Text provided:
========

Puma includes the ability to restart itself allowing easy upgrades to new versions. When available (MRI, Rubinius, JRuby), Puma performs a "hot restart". This is the same functionality available in unicorn and nginx which keep the server sockets open between restarts. This makes sure that no pending requests are dropped while the restart is taking place.

To perform a restart, there are 2 builtin mechanisms:

  • Send the puma process the SIGUSR2 signal
  • Use the status server and issue /restart

No code is shared between the current and restarted process, so it should be safe to issue a restart any place where you would manually stop Puma and start it again.

If the new process is unable to load, it will simply exit. You should therefore run Puma under a supervisor when using it in production.

Normal vs Hot vs Phased Restart

A hot restart means that no requests while deploying your new code will be lost, since the server socket is kept open between restarts.

But beware, hot restart does not mean that the incoming requests won’t hang for multiple seconds while your new code has not fully deployed. If you need a zero downtime and zero hanging requests deploy, you must use phased restart.

When you run pumactl phased-restart, Puma kills workers one-by-one, meaning that at least another worker is still available to serve requests, which lead in zero hanging request (yay!).

========

(Dataset entries)

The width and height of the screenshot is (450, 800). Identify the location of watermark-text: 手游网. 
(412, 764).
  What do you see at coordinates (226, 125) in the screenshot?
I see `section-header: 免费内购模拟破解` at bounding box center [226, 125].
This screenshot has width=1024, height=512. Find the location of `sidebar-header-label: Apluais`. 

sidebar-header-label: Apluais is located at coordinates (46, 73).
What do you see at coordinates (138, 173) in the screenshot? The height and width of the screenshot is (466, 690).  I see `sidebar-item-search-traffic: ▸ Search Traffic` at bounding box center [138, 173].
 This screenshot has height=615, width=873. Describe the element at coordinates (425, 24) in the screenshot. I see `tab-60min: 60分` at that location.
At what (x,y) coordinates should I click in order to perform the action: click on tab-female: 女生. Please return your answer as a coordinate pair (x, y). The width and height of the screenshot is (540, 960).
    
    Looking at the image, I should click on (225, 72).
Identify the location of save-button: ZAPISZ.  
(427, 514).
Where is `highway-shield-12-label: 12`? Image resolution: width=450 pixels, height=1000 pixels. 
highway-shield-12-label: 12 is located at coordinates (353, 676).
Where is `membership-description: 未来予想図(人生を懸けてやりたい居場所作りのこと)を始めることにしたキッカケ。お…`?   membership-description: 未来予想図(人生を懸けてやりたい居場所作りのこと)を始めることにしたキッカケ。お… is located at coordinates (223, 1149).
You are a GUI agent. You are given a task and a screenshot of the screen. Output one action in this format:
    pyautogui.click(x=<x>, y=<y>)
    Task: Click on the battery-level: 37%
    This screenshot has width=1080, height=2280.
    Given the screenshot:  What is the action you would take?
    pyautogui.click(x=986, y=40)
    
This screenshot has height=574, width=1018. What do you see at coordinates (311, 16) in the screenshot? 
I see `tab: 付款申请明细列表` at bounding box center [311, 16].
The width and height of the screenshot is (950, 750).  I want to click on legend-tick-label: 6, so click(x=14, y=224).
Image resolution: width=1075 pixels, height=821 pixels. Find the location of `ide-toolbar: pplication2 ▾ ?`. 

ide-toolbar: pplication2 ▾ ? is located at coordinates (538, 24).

========

Reproduce the stretch of the Puma restart text from "Normal vs Hot" through "kept open between restarts.", matching it word for word.

Your solution:
Normal vs Hot vs Phased Restart

A hot restart means that no requests while deploying your new code will be lost, since the server socket is kept open between restarts.